Venue: Lecture Theater F (Leung Yat Sing Lecture Theater), Academic Concourse (near lift nos. 25/26), HKUST

Abstract:
High-dimensional indexing has been considered as an important means to facilitate fast query processing in data mining, fast retrieval and similarity search in image and scientific databases. They are required to support high-dimensional window/range queries, similarity range and K-nearest neighbor queries. In this talk, I shall present two transformation-based indexing schemes, iMinMax(theta) and iDistance. The iMinMax(theta) method maps points in high-dimensional to single-dimensional values determined by their maximum or minimum values among all dimensions. With such representation, we are able to index high-dimensional data points using a classical B+-tree. By varying the tuning `knob', theta, we can obtain different family of iMinMax structures that are optimized for different distributions of data sets.
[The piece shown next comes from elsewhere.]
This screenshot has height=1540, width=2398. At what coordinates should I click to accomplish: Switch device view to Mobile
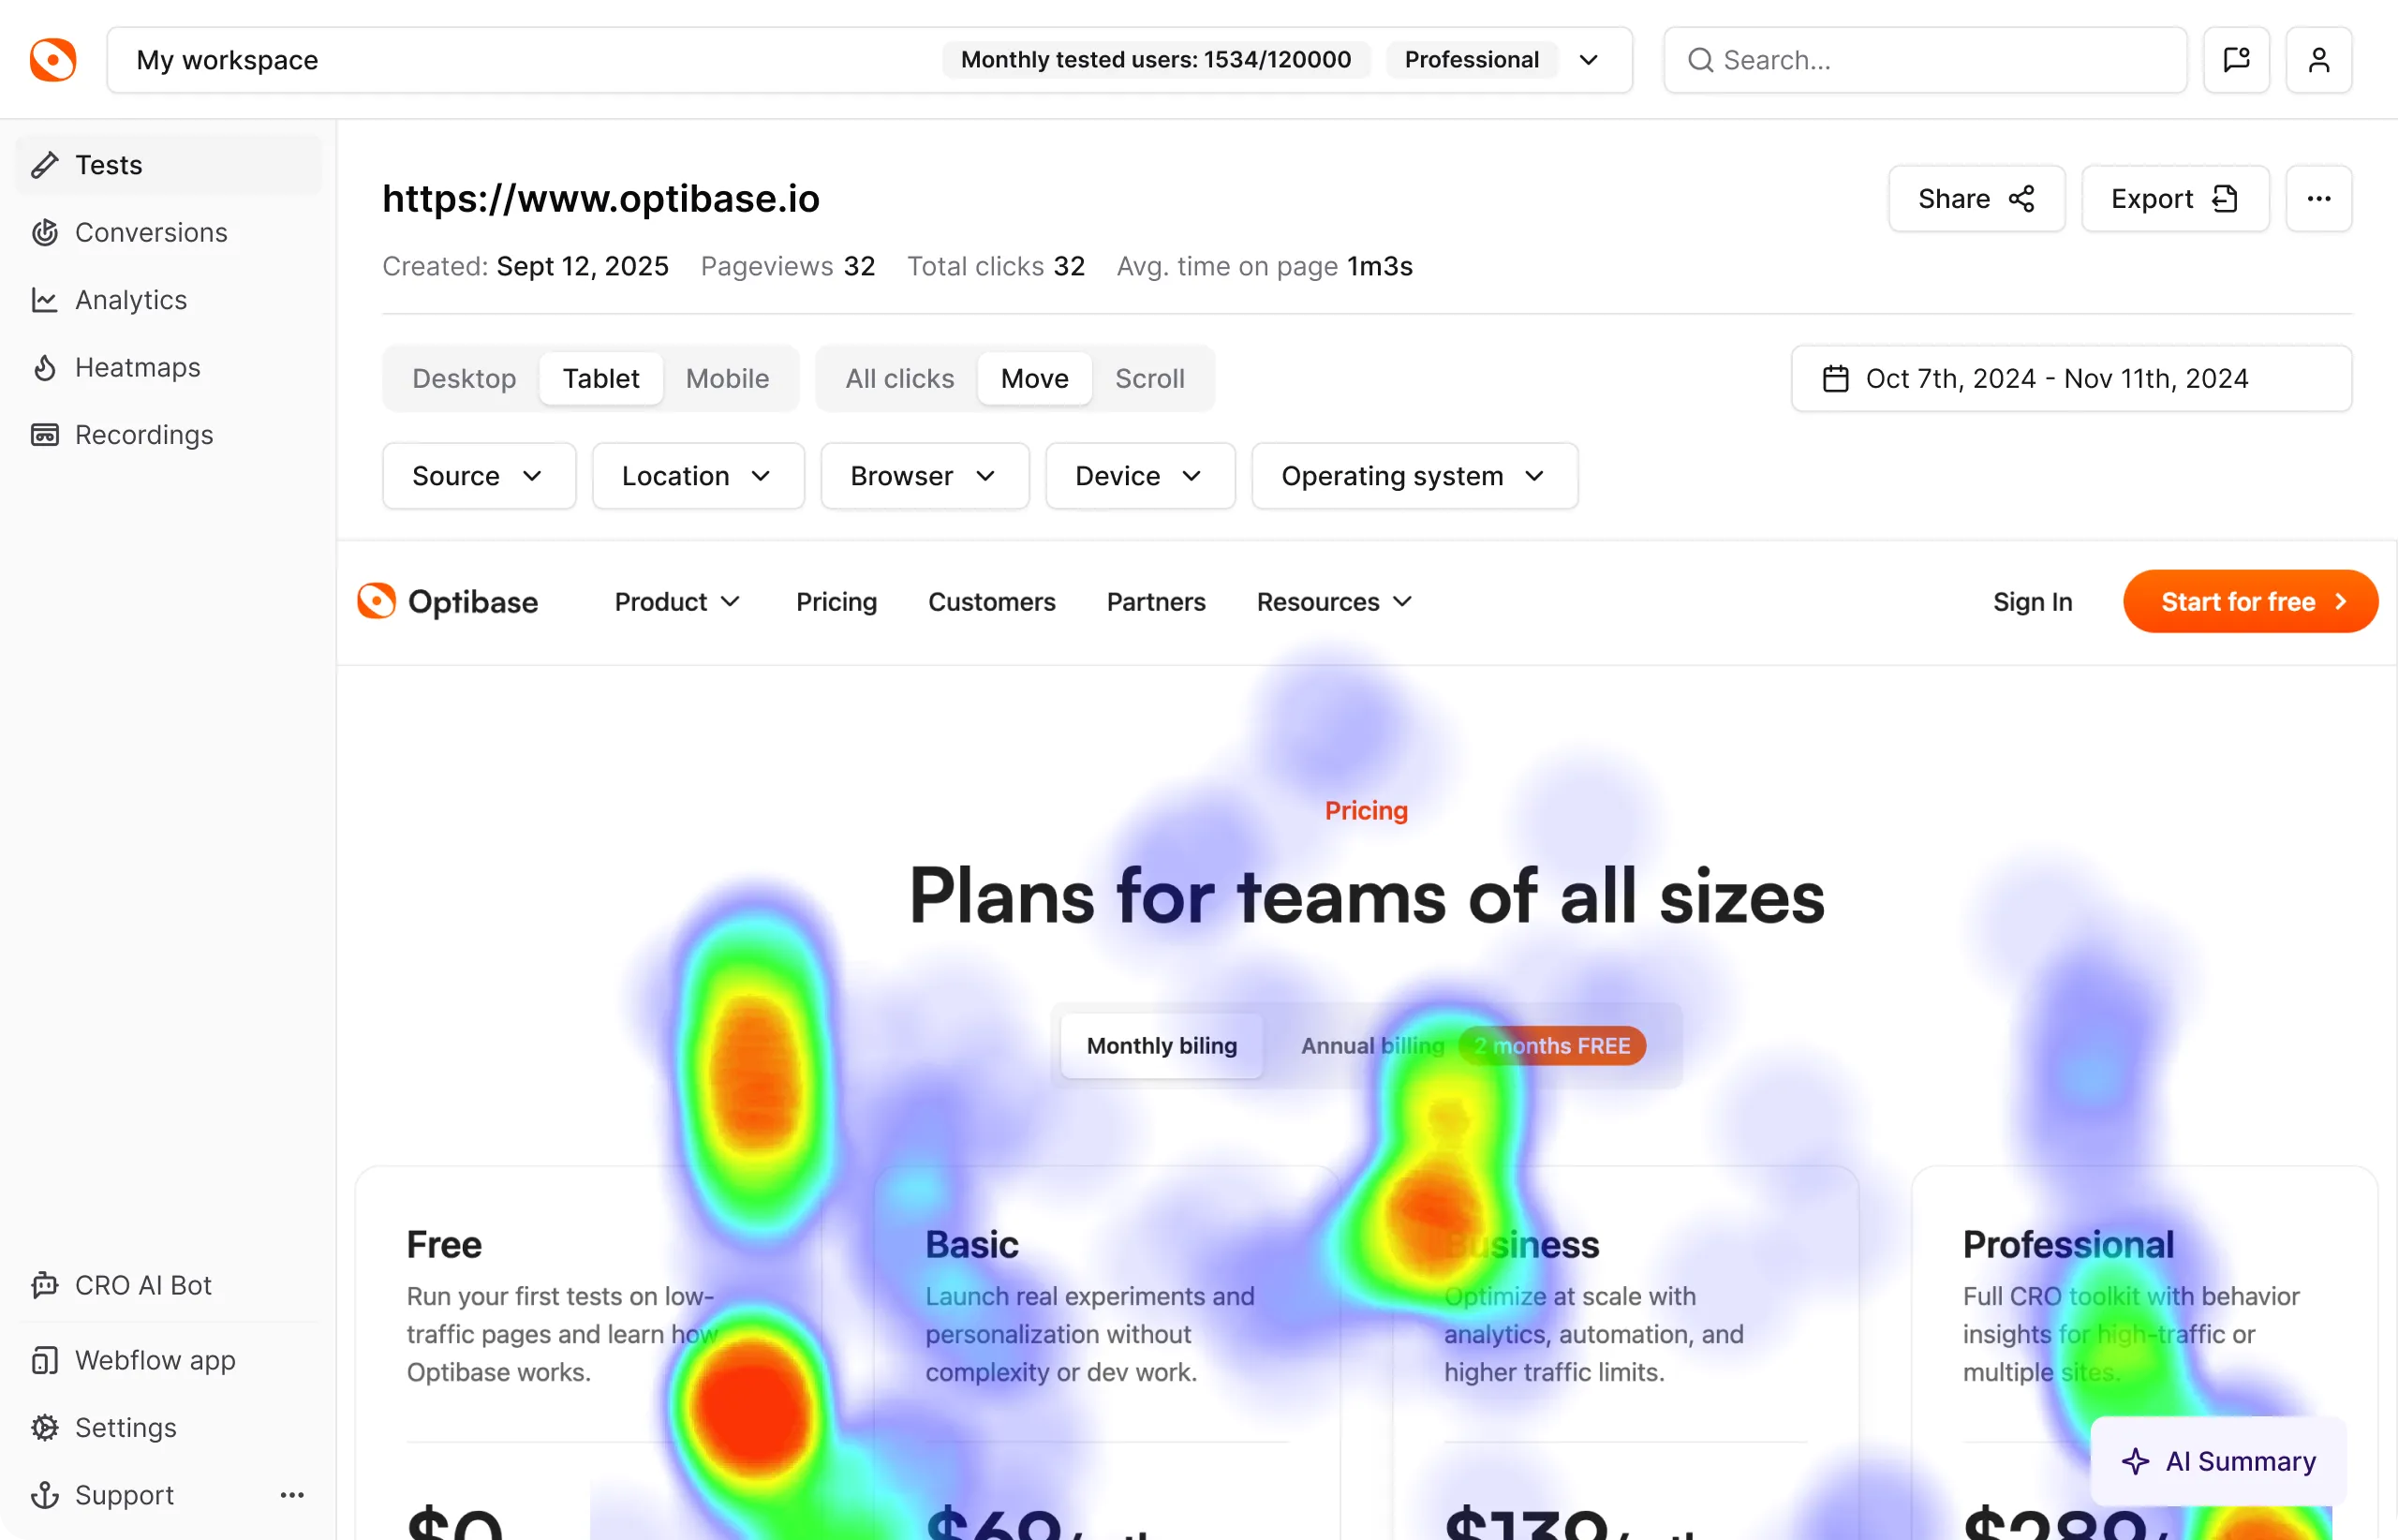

The metric-based iDistance method is designed to efficiently support similarity or K-nearest neighbor (KNN) queries. In the iDistance, the high-dimensional space is split into partitions, and each partition is associated with an `anchor' point (called reference point) whereby other points in the same partitions can be made reference to. With such transformation, the transformed points can be indexed using a B+-tree, and similarity search in the high-dimensional space is performed as a sequence of increasingly larger range queries on the single dimensional space. We conducted extensive experiments using different data sets, and in this talk, I shall present the results. The major strengths of both indexes are their simplicity, efficiency, and the fact that they can be integrated into existing systems effectively. In fact, both methods are being used in a commercial image system.

Biography:
Ms Cui YU obtained her B. Eng from Nanjing University of Aeronautics and Astronautics in 1995. She did her PhD at National University of Singapore, and has recently submitted her thesis. Her research interests include indexing, clustering techniques and query processing. She has two patents pending, and has participated in a startup called GeoFoto.